Photo: Carla K. JohnsonJulie Goldstein, M.D., Martha Twaddle, M.D., Mary Mulcahy, M.D., and Randi Belisomo (left to right) discussed end-of-life care at an AHCJ Chicago chapter event on June 11.

A series of chats between two women on side-by-side elliptical trainers at a health club led to the founding of a nonprofit organization dedicated to raising awareness about end-of-life care.

On one machine was Randi Belisomo, a WGN reporter in Chicago and now a member of AHCJ. Beside her was Northwestern University oncologist Mary Mulcahy, M.D., who had treated Belisomo’s husband, political reporter Carlos Hernandez Gomez, as he died of colon cancer at age 36.

Belisomo and Mulcahy told the Chicago chapter of AHCJ how they co-founded Life Matters Media to spread the word about the importance of planning ahead to make one’s wishes known about medical care and quality of life before one’s death.

“We like to take the stance there’s no right or wrong in end-of-life decision making,” Belisomo said. “There’s only decision making.”

Julie Goldstein, M.D., and Martha Twaddle, M.D.
Photo: Carla K. JohnsonJulie Goldstein, M.D., and Martha Twaddle, M.D., discussed palliative care and hospice.

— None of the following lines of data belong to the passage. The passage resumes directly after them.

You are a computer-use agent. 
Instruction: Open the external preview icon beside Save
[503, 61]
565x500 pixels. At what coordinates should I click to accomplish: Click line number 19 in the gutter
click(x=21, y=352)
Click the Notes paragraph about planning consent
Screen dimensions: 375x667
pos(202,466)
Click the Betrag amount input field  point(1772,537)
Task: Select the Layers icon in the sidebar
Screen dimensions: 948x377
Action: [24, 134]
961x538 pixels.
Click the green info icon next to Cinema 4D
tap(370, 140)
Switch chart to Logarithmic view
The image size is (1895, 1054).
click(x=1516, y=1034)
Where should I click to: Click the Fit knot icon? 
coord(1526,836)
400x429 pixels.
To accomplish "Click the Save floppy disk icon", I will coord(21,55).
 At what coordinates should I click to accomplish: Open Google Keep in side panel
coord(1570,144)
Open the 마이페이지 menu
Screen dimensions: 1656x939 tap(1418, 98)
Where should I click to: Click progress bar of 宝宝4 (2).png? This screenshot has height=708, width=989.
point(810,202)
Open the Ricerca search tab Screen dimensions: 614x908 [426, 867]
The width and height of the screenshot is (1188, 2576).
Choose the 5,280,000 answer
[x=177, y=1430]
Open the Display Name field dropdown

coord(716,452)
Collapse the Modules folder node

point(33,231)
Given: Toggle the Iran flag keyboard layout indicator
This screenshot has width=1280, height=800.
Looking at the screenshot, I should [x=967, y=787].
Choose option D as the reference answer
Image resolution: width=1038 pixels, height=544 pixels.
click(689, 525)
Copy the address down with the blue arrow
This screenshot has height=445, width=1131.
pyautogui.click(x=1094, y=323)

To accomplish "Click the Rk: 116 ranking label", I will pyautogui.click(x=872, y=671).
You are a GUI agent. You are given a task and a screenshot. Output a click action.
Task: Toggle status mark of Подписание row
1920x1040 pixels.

Life Matters Media intends to be a resource for journalists who want to tell stories about death and dying in the U.S. health care system.

“What I’ve learned through these stories is they really have the power to touch people,” said Belisomo, acknowledging that pitching a story about the end of life can be a tough sell to a producer or editor, despite its rich context of cost, policy and politics.

Belisomo and Mulcahy are now friends. Mulcahy, the oncologist, said there was one comment in particular from Belisomo as they exercised at their health club that shaped the way she now speaks to patients and their families. Belisomo told her that instead of saying that her husband was “going to die,” she should have said, “He’s dying.”

It’s easier, somehow, to tell a family that their loved one is “going to die,” Mulcahy said. “It’s nebulous. It’s out there.” But to say a patient “is dying” has the power to change the conversation.

Mark Taylor introduces WGN reporter Randi Belisomo, co-founder of Life Matters Media
Photo: Carla K. JohnsonMark Taylor introduces WGN reporter Randi Belisomo, co-founder of Life Matters Media

Two other speakers at the June 11 chapter event – Martha Twaddle, M.D., medical director of Midwest Palliative & Hospice CareCenter, and Advocate Illinois Masonic palliative care physician Julie Goldstein, M.D., – talked about what can happen next after that crucial recognition of dying: palliative care and hospice.

Reimbursement issues came up repeatedly. The speakers expressed guarded optimism that getting away from a fee-for-service funding model – as encouraged by the Affordable Care Act – may help encourage more direct conversations about dying between doctors and patients.

AHCJ member and independent journalist Mark Taylor organized the event and moderated the panel discussion at Columbia College in Chicago.